## Supplied data:
%%

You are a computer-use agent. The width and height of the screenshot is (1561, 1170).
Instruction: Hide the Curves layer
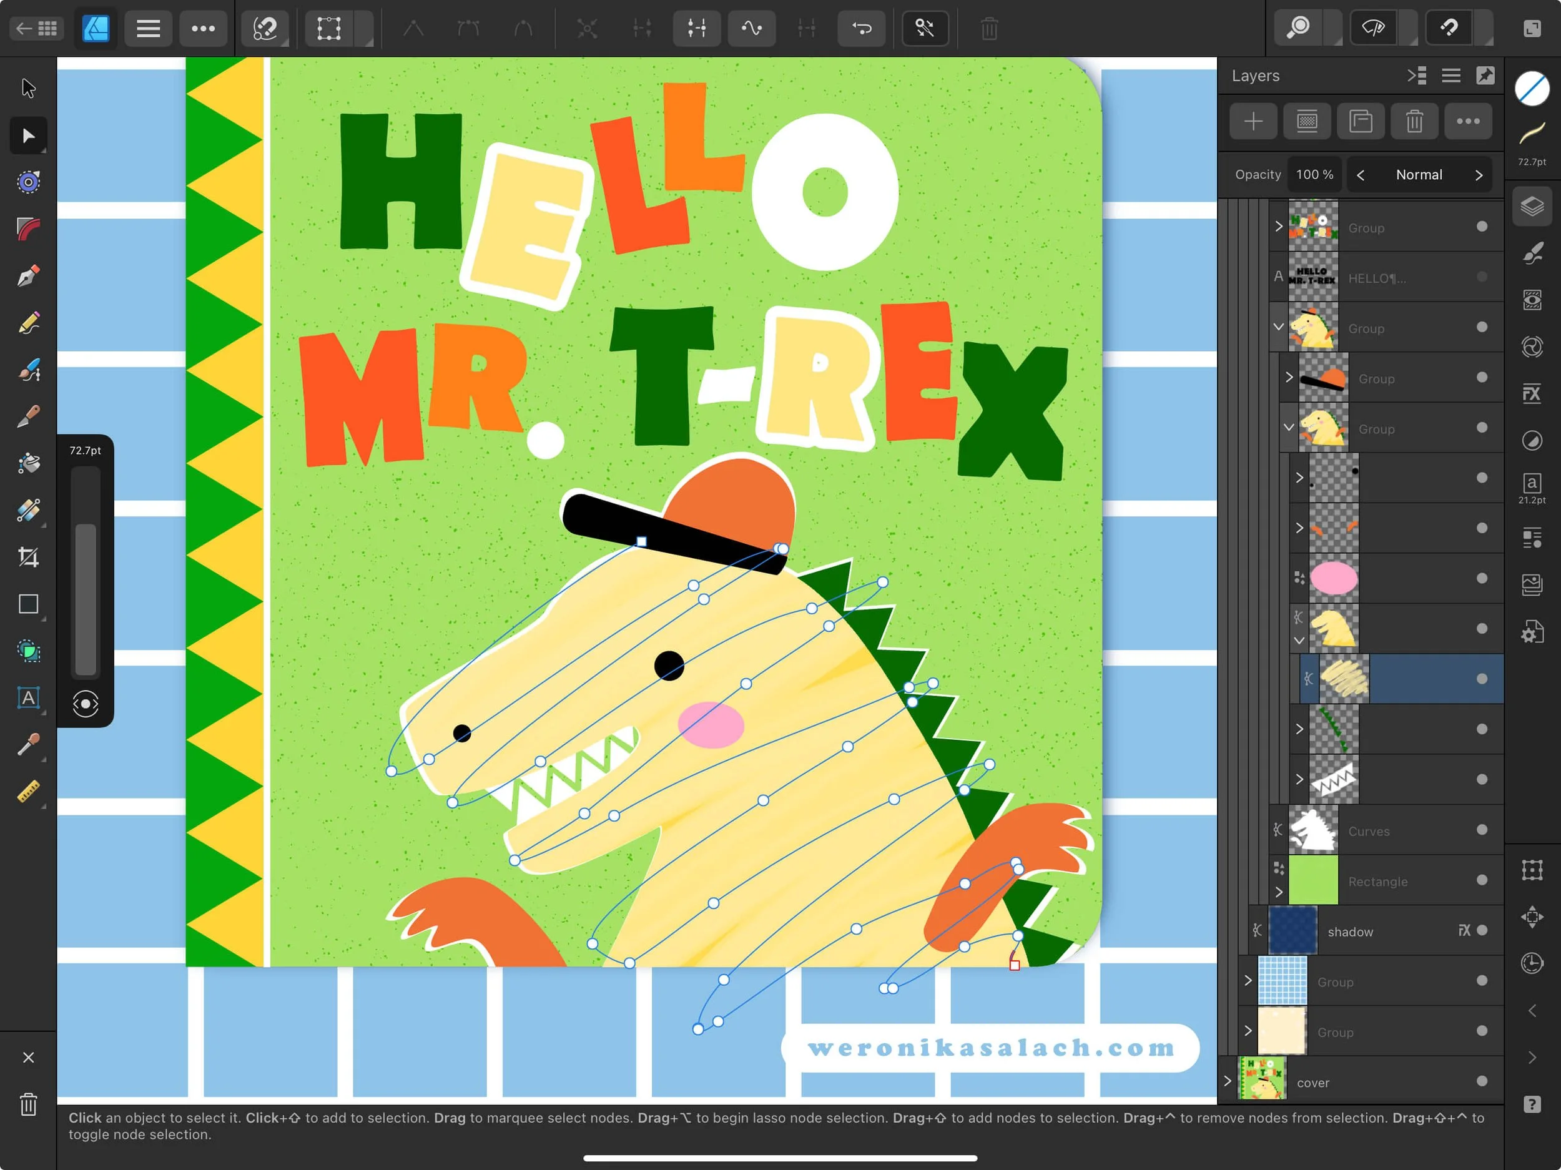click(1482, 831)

%%
%%

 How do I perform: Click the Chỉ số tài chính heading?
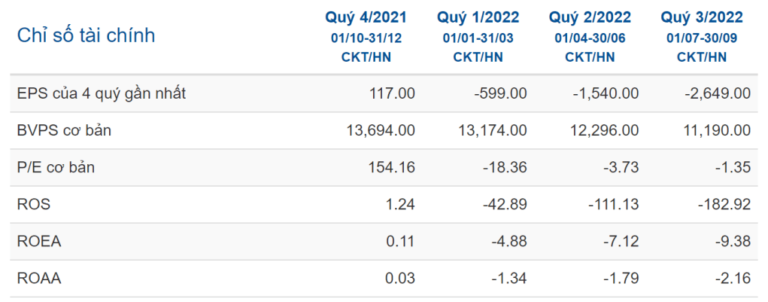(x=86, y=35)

%%
%%

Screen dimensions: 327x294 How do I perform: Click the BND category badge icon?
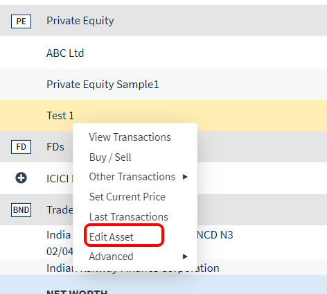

%%

Pick out each line of the records above that contains the string "perform" and copy those lines. Case counts.

 How do I perform: Click the Chỉ số tài chính heading?
Screen dimensions: 327x294 How do I perform: Click the BND category badge icon?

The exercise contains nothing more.